Выбрать главу

Сама Таганка тоже резко разделилась на два лагеря, об этом много уже написано. "Как он мог,- говорил мне со слезами на глазах актер этого театра, один из его столпов (а впрочем, назову имя - это был Николай Губенко, мы встретились случайно в Ленинграде, в гостинице; "со слезами" это не преувеличение),- как он мог приехать в театр с партийным начальством, упакованный, на черных "Волгах"! Да приди он к нам днем раньше: вот так, мол, и так, ребята, меня хотят к вам назначить, что делать будем? - да мы бы сами всей труппой в ножки ему бухнулись: приходите, Анатолий Васильевич, выручайте! а кто же еще кроме вас? Так нет, он с начальством, как в завоеванную страну!.."
================================
* Условие задания:
Выпишите из фрагмента страницы все имена собственные в той форме, в какой они стоят в тексте. Материал, приведенный ниже, здесь не используется.

* Фрагменты материала:
================================
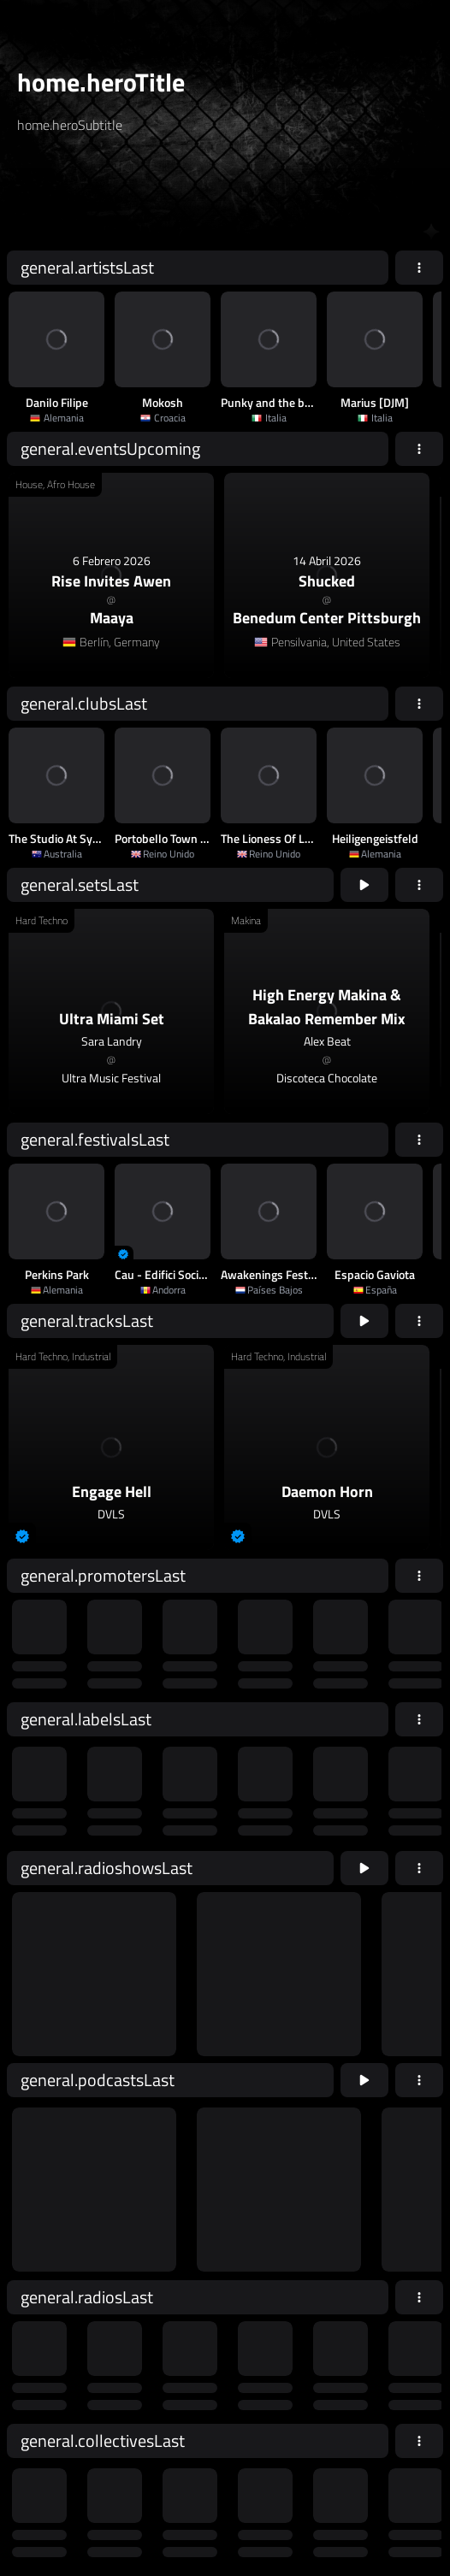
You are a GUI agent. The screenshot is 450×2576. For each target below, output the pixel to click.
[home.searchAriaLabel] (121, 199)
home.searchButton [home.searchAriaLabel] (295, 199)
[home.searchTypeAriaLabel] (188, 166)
================================
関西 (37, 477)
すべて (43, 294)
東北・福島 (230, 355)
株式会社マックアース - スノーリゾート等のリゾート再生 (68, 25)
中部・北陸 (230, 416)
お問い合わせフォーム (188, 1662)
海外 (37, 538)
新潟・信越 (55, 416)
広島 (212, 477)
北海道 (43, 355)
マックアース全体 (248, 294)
================================
* Решение:
Таганка, Николай Губенко, Ленинграде, «Волгах», Анатолий Васильевич